◆ What you will do ◆
Each line from the start of the entries through the line that contains "Given: Select Tlačiť do súboru printer entry" should be output exactly, please.

======== Task material ========

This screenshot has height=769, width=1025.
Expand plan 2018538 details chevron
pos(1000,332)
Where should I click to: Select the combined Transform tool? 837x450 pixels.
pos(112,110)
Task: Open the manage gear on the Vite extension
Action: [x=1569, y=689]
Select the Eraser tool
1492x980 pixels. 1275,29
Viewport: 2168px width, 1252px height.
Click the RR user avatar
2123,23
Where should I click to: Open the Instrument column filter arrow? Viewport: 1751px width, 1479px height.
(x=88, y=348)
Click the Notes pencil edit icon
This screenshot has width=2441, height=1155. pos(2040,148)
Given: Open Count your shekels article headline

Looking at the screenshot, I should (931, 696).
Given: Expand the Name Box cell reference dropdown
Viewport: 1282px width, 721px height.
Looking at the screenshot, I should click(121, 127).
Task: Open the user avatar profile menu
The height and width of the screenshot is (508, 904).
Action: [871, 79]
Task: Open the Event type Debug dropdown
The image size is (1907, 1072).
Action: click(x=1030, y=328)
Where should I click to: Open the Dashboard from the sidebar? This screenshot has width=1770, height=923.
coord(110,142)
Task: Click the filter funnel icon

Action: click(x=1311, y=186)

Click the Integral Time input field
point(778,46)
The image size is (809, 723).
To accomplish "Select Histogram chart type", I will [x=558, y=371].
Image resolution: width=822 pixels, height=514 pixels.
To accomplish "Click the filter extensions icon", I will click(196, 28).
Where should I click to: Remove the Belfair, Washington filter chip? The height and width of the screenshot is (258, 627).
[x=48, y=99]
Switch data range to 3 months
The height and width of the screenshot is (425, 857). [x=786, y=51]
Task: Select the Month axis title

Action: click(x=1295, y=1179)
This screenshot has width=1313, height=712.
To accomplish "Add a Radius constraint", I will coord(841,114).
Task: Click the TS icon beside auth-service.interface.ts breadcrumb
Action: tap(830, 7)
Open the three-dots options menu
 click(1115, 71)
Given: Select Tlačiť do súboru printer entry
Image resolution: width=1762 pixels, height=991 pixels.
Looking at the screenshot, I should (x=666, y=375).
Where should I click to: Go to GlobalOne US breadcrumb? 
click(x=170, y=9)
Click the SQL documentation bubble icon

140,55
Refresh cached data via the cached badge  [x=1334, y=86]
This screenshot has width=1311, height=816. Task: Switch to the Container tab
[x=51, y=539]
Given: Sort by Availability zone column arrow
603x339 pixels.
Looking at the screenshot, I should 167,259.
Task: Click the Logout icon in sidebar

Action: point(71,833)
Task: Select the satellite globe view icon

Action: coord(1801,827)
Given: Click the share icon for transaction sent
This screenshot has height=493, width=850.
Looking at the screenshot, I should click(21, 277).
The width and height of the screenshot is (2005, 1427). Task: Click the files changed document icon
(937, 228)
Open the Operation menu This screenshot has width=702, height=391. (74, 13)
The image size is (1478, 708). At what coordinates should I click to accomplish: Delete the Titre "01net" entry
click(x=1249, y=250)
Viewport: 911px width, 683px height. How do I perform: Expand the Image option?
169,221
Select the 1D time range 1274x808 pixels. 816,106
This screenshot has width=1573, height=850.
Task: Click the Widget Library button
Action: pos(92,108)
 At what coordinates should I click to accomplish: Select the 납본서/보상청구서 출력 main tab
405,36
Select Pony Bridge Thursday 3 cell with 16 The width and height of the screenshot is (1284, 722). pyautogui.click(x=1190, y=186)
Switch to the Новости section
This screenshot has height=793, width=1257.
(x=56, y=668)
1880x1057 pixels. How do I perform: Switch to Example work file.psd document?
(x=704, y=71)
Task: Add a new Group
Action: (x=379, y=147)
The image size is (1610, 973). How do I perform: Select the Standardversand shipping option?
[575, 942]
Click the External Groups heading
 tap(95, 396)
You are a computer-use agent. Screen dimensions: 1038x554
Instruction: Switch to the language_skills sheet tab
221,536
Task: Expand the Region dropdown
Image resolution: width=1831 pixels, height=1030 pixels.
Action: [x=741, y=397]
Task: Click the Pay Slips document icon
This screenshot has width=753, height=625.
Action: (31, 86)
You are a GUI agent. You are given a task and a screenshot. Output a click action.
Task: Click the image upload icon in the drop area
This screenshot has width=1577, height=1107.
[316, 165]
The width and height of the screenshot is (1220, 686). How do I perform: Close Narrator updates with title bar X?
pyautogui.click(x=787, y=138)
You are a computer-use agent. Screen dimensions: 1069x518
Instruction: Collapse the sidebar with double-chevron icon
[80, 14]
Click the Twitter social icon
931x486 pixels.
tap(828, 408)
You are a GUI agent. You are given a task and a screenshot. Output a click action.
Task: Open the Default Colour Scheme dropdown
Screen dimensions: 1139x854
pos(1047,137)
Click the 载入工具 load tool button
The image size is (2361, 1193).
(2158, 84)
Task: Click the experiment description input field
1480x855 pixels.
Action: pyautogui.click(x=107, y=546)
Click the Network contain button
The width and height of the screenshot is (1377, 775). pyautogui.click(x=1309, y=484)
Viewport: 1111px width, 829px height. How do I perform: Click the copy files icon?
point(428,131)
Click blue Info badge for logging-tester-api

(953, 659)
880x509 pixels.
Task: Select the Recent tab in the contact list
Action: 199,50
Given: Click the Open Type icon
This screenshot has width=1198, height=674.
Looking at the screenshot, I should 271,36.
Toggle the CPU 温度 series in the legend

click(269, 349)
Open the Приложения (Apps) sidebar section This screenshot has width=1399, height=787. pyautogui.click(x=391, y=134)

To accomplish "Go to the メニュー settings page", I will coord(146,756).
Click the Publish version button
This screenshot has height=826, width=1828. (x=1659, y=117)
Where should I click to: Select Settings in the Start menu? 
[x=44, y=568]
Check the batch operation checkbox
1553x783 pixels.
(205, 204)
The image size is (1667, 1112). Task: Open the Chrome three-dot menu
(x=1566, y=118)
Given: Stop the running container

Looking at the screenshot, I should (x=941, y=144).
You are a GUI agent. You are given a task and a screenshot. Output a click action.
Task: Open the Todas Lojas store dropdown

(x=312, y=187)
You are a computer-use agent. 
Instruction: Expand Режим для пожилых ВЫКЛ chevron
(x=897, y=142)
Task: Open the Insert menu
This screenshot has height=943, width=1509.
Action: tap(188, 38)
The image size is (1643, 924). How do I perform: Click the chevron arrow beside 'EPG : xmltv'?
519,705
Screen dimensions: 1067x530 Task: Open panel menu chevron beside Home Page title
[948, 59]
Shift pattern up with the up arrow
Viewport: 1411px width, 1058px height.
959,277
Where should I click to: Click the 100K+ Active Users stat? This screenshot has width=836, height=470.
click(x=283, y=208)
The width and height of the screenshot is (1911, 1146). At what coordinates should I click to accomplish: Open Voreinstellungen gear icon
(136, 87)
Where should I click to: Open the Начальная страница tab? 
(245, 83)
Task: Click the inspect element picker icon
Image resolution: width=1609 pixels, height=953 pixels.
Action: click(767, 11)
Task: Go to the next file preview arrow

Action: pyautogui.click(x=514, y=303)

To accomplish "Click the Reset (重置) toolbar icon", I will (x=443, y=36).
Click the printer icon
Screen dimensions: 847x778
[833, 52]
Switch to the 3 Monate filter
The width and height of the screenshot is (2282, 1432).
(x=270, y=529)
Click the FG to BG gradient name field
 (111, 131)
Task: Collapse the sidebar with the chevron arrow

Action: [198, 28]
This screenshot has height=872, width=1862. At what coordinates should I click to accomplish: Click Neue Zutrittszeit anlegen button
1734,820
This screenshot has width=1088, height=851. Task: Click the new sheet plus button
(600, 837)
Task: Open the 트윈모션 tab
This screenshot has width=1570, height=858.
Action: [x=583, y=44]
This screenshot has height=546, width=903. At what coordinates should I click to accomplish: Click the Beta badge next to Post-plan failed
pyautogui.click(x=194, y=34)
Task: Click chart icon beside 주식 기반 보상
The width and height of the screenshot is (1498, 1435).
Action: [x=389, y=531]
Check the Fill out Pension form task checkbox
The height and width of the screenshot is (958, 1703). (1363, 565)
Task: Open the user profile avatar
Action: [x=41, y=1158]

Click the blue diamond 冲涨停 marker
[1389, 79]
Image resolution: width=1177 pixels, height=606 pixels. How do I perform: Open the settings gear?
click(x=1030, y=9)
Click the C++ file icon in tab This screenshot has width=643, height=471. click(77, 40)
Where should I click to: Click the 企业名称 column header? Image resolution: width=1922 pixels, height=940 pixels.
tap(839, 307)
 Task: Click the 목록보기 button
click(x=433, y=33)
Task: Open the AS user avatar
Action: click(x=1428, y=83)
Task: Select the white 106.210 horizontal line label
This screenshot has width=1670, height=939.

========

◆ Exercise response ◆
This screenshot has height=769, width=1025.
Expand plan 2018538 details chevron
pos(1000,332)
Where should I click to: Select the combined Transform tool? 837x450 pixels.
pos(112,110)
Task: Open the manage gear on the Vite extension
Action: [x=1569, y=689]
Select the Eraser tool
1492x980 pixels. 1275,29
Viewport: 2168px width, 1252px height.
Click the RR user avatar
2123,23
Where should I click to: Open the Instrument column filter arrow? Viewport: 1751px width, 1479px height.
(x=88, y=348)
Click the Notes pencil edit icon
This screenshot has width=2441, height=1155. pos(2040,148)
Given: Open Count your shekels article headline

Looking at the screenshot, I should (931, 696).
Given: Expand the Name Box cell reference dropdown
Viewport: 1282px width, 721px height.
Looking at the screenshot, I should click(121, 127).
Task: Open the user avatar profile menu
The height and width of the screenshot is (508, 904).
Action: [871, 79]
Task: Open the Event type Debug dropdown
The image size is (1907, 1072).
Action: click(x=1030, y=328)
Where should I click to: Open the Dashboard from the sidebar? This screenshot has width=1770, height=923.
coord(110,142)
Task: Click the filter funnel icon

Action: click(x=1311, y=186)

Click the Integral Time input field
point(778,46)
The image size is (809, 723).
To accomplish "Select Histogram chart type", I will [x=558, y=371].
Image resolution: width=822 pixels, height=514 pixels.
To accomplish "Click the filter extensions icon", I will click(196, 28).
Where should I click to: Remove the Belfair, Washington filter chip? The height and width of the screenshot is (258, 627).
[x=48, y=99]
Switch data range to 3 months
The height and width of the screenshot is (425, 857). [x=786, y=51]
Task: Select the Month axis title

Action: click(x=1295, y=1179)
This screenshot has width=1313, height=712.
To accomplish "Add a Radius constraint", I will coord(841,114).
Task: Click the TS icon beside auth-service.interface.ts breadcrumb
Action: tap(830, 7)
Open the three-dots options menu
 click(1115, 71)
Given: Select Tlačiť do súboru printer entry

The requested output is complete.